Hopelessly I answer, “Yes.”

~ Anonymous (Chinese), (translator, Kenneth Rexroth)

[This poem in classical Chinese was written during the period of ‘Six Dynasties’, (220/222–589.]

§

Clinking in the dark, let the house’s windows ring,
telling each other what they know, but without finding out:
we love or we do not love each other.

~ Paul Celan, ‘Poem for Marianne’s Shadow’, (translator, Victor Pambuccian)

[Romanian-born, German poet Celan experienced the death of his parents in the Holocaust. He was torn between being Jewish and being a German poet. The line which is most associated with his memory is “Black milk of daybreak” from ‘Death Fugue’, a modern folk-poem of fascist horror.
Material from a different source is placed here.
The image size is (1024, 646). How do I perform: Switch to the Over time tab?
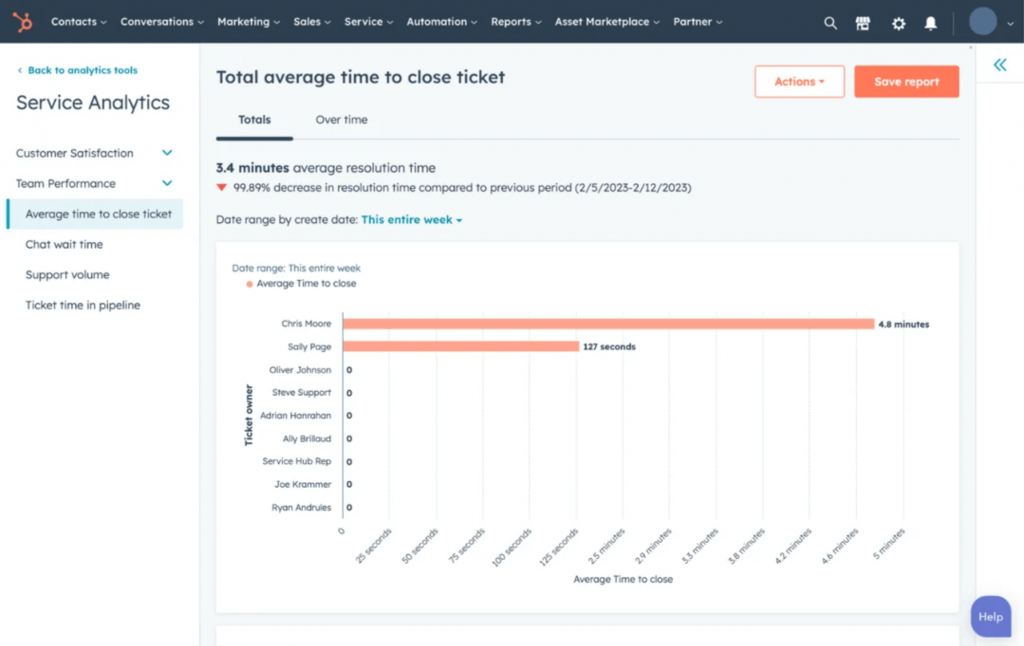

Celan committed suicide by drowning in the Seine in 1970.]

§

I am sitting with language-lovers
Now evening goes, slowly, it goes.

 The embrace comes to mind –
The quiet smiling face comes to mind.

There is poison in the blood, o’ beloved
Now life goes, slowly, it goes.

~ Bhaskar Chakraborty, ‘In the Restaurant’ (translation mine)

[Bengali poet Bhaskar was almost a secret until recent times, even within Bengal. He called himself an “absentminded lake”. There is a ghostliness about his poems that reverberates with a strange depth, where the obscure is familiar and the familiar, obscure.]

Manash Firaq Bhattacharjee is a poet and writer. He lives in Delhi.